* What to do
From the entries below, return only the lines starting at the one that contains "Click the Order Price input field" and ending at the one that contains "Given: Click Login on the 4th Wave page", exactly as they stand.

(Source records)
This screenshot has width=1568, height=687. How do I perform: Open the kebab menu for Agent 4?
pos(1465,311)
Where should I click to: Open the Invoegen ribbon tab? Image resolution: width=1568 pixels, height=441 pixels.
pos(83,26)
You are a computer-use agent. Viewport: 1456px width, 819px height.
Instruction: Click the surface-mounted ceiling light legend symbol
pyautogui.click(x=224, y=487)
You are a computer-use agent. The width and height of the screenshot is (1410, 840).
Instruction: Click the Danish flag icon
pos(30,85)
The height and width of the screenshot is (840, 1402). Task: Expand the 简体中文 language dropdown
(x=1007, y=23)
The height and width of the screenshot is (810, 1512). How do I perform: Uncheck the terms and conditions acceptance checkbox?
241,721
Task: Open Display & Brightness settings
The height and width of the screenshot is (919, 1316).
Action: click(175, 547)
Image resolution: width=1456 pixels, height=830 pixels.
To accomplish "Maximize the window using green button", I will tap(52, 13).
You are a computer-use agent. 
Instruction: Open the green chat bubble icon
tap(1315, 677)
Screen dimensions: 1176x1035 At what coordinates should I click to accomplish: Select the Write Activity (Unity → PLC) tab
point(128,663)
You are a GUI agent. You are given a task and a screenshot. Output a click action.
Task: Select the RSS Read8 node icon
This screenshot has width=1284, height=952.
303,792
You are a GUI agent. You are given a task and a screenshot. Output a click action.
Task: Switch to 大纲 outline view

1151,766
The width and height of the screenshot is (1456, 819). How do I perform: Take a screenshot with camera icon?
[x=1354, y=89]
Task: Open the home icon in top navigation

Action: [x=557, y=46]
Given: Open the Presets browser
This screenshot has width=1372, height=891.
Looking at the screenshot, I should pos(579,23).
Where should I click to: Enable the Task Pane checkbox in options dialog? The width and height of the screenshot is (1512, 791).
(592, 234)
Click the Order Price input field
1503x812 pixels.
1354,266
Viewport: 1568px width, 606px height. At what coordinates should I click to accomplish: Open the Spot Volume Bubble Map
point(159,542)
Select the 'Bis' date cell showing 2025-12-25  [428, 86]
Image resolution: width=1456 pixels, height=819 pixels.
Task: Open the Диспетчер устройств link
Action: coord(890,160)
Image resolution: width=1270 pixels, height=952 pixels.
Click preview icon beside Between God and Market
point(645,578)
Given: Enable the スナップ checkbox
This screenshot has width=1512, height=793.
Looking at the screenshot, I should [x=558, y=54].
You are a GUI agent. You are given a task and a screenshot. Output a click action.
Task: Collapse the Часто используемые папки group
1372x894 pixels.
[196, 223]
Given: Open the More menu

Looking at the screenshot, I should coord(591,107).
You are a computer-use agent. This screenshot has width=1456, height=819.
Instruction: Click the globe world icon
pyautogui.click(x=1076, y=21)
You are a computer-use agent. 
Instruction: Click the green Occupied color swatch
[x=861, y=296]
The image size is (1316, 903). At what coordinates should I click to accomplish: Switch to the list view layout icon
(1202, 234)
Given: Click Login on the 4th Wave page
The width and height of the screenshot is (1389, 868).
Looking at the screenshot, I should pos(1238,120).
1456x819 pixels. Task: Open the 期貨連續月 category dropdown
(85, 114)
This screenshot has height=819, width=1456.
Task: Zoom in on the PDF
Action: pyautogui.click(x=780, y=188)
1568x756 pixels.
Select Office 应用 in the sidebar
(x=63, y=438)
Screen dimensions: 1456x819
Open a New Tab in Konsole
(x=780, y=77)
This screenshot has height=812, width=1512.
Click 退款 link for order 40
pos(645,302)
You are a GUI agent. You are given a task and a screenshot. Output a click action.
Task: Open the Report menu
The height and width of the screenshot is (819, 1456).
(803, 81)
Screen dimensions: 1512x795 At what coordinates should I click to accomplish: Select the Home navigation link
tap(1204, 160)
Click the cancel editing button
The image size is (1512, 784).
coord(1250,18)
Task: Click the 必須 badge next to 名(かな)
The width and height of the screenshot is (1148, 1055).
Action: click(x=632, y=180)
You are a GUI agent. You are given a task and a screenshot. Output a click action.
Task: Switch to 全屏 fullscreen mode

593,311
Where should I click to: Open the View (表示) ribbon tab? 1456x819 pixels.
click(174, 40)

* Task output
Click the Order Price input field
1503x812 pixels.
1354,266
Viewport: 1568px width, 606px height. At what coordinates should I click to accomplish: Open the Spot Volume Bubble Map
point(159,542)
Select the 'Bis' date cell showing 2025-12-25  [428, 86]
Image resolution: width=1456 pixels, height=819 pixels.
Task: Open the Диспетчер устройств link
Action: coord(890,160)
Image resolution: width=1270 pixels, height=952 pixels.
Click preview icon beside Between God and Market
point(645,578)
Given: Enable the スナップ checkbox
This screenshot has width=1512, height=793.
Looking at the screenshot, I should [x=558, y=54].
You are a GUI agent. You are given a task and a screenshot. Output a click action.
Task: Collapse the Часто используемые папки group
1372x894 pixels.
[196, 223]
Given: Open the More menu

Looking at the screenshot, I should coord(591,107).
You are a computer-use agent. This screenshot has width=1456, height=819.
Instruction: Click the globe world icon
pyautogui.click(x=1076, y=21)
You are a computer-use agent. 
Instruction: Click the green Occupied color swatch
[x=861, y=296]
The image size is (1316, 903). At what coordinates should I click to accomplish: Switch to the list view layout icon
(1202, 234)
Given: Click Login on the 4th Wave page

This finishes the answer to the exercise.